=== Your instructions ===
The whole listing that follows is to be restated word for word, images excluded.

=== Supplied records ===
■ ■ ■ ■

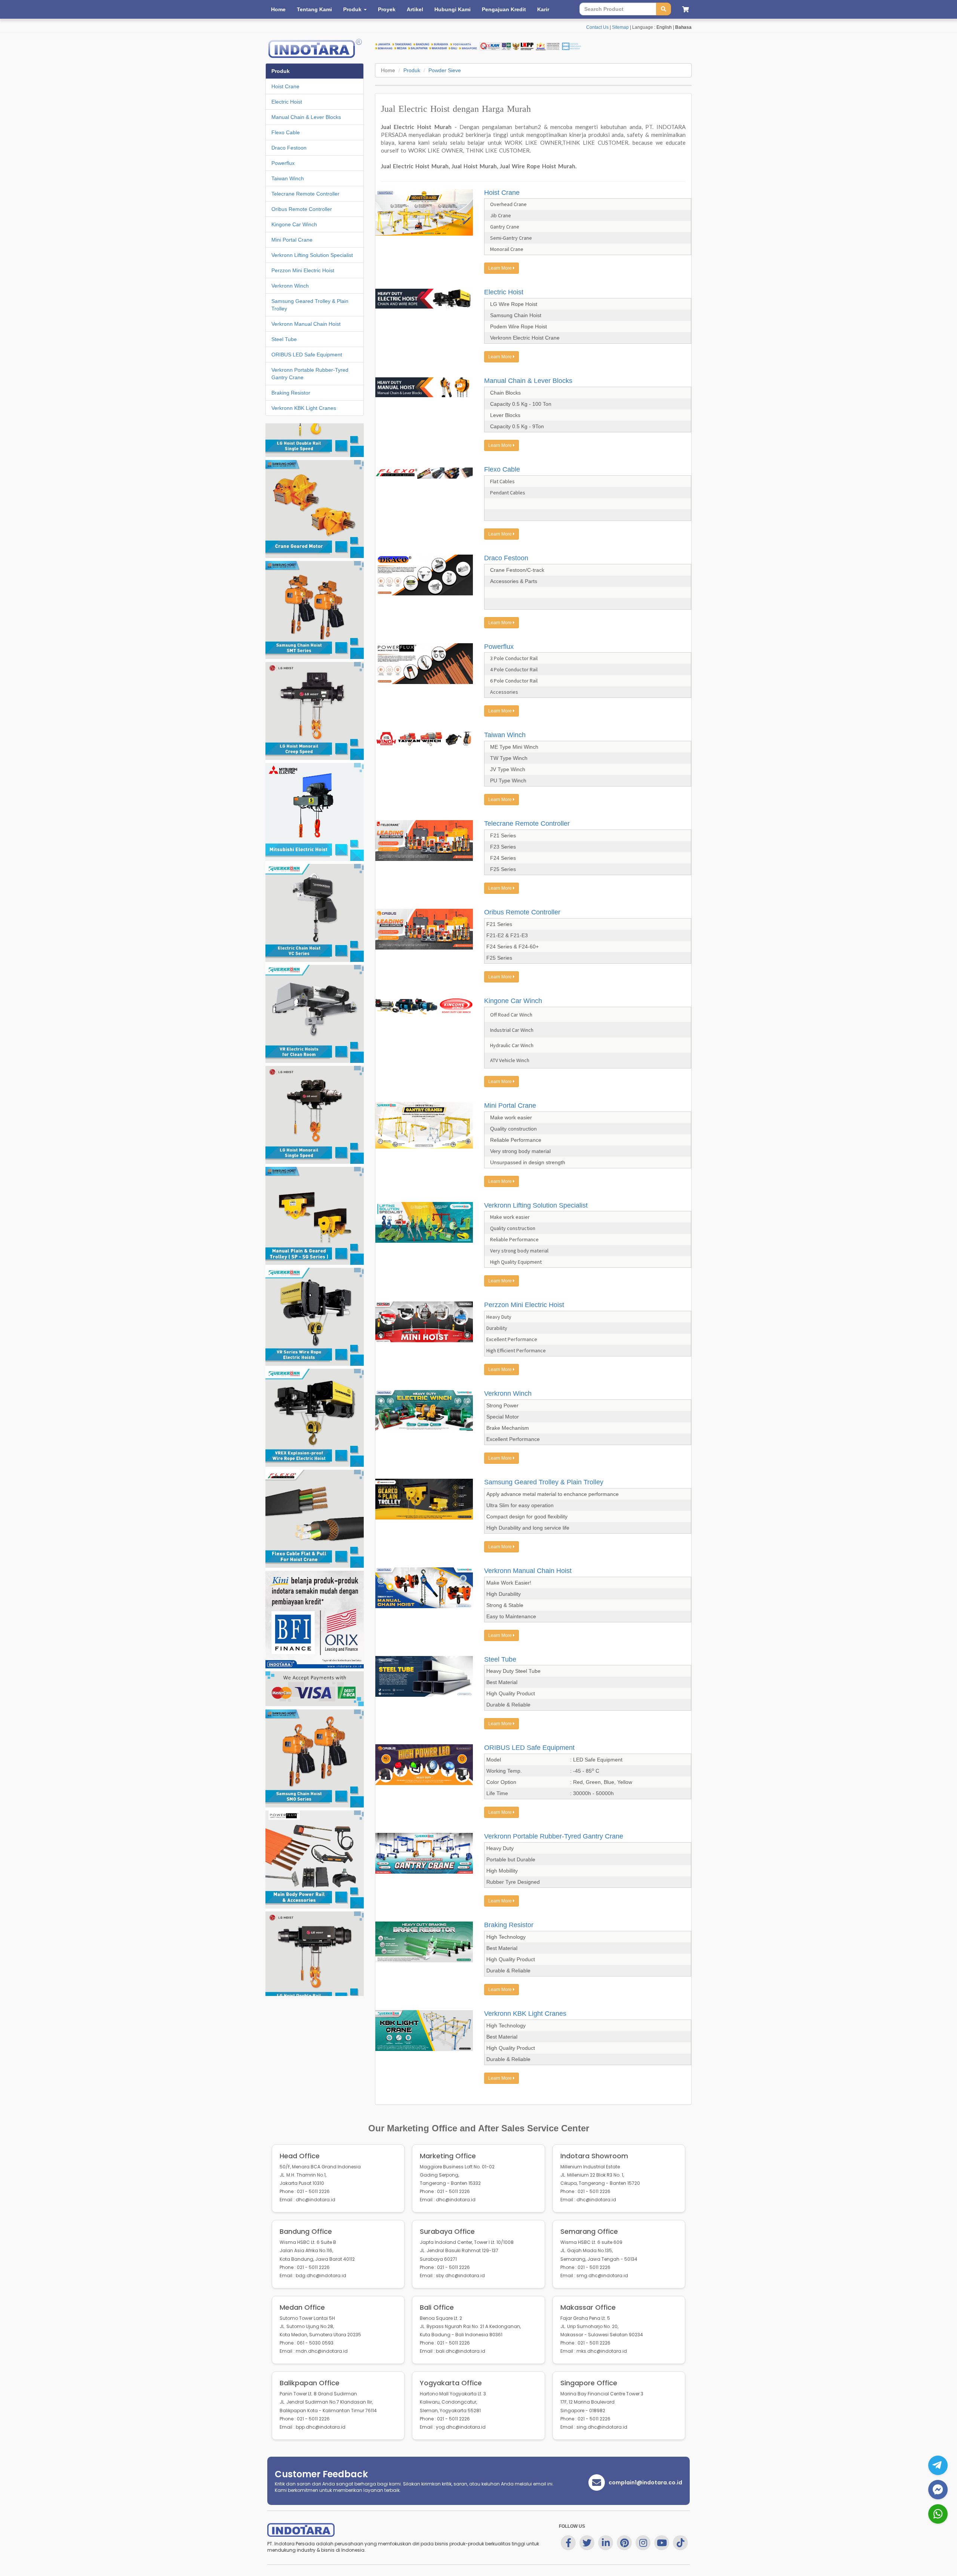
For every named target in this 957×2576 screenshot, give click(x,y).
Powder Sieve (444, 70)
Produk (411, 70)
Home (278, 9)
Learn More (500, 268)
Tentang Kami (314, 9)
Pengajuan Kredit (504, 9)
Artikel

■ ■ ■ ■

=== Written solution ===
For every named target in this 957×2576 screenshot, give click(x,y).
Powder Sieve (444, 70)
Produk (411, 70)
Home (278, 9)
Learn More (500, 268)
Tentang Kami (314, 9)
Pengajuan Kredit (504, 9)
Artikel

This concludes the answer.